In the case of Gus' Pub, the music pre-dates the residential quarters---which are a mixture of standard and low-income rental units---by a quarter-century. Let's talk sense here: when you pick a place to live, you consider neighbourhood noise, among other things, before you start screwing in curtain rods.

It's not just tenure that matters though. The councillor for Gus' Pub's district, Jerry Blumenthal, says he hasn't heard any complaints about Gus' noise. By last count he'd received seven or eight recent letters in support of the bar. Dawn Sloane, whose downtown district butts up against Gus', says she's only heard from folks in favour of the pub too.

It all adds up to righteous indignation (and---no surprise---that's a sentiment liberally spewed on this topic on the indie culture messageboard at

Georgakakos, for his part, isn't buying in.

He hasn't become a supplicant to Jerry Blumenthal because, he says, "I'm not going to wait around for someone else to fight my fight for me. I have to deal with it myself."

Likewise, he says, "I have been here a long time, [but] I can't use that."

"The bottom line is I have a license from the Alcohol and Gaming Commission and I have to abide by that and I have to make sure that the sound that comes out of my bar stays in my bar."

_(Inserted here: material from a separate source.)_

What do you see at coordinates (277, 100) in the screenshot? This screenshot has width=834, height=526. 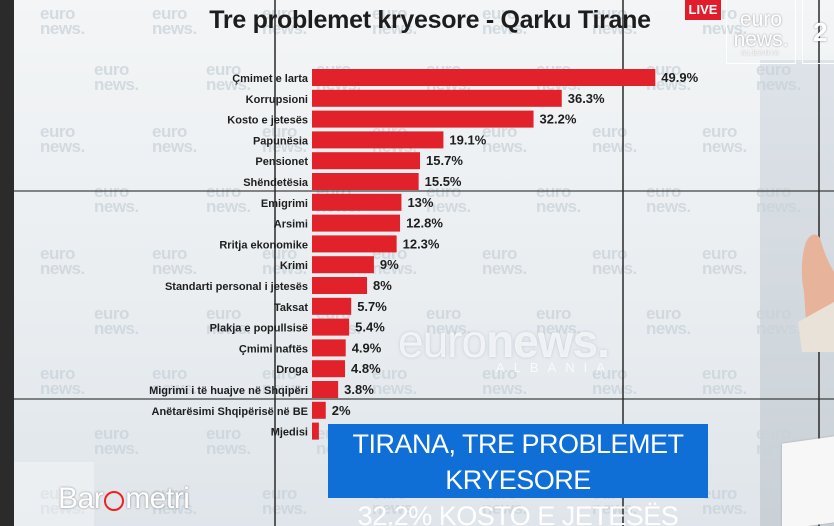 I see `category-label: Korrupsioni` at bounding box center [277, 100].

Georgakakos has made sound-insulating window panels that go up before the bands start. They went in three weekends ago when, he says, "We had a really loud show. We didn't get any complaints. I think that's solved a lot of it, but the sound still comes out when we open our doors."


He's also putting in sets of double doors, so less sound escapes onto Agricola.

Indie rock has bolstered the family business at Gus' Pub in the last half decade, but money isn't the only motivation here. It's about keeping a family business a family business.

"The pub is 48 and I am 46; my mother calls it her fourth child. Growing up in my family you washed dishes until you could subtract and then you got put on the cash. And you never got paid," Georgakakos says, laughing. "Ever!" (Georgakakos's almost two-year-old son hasn't made it to the kitchen yet.)

"I just want people to calm down a bit for me to make the changes needed and to make sure that we abide by the regulations," he says. "I have been here all my life and I'm not going anywhere."

I wonder if the complaining tenants will be there as long.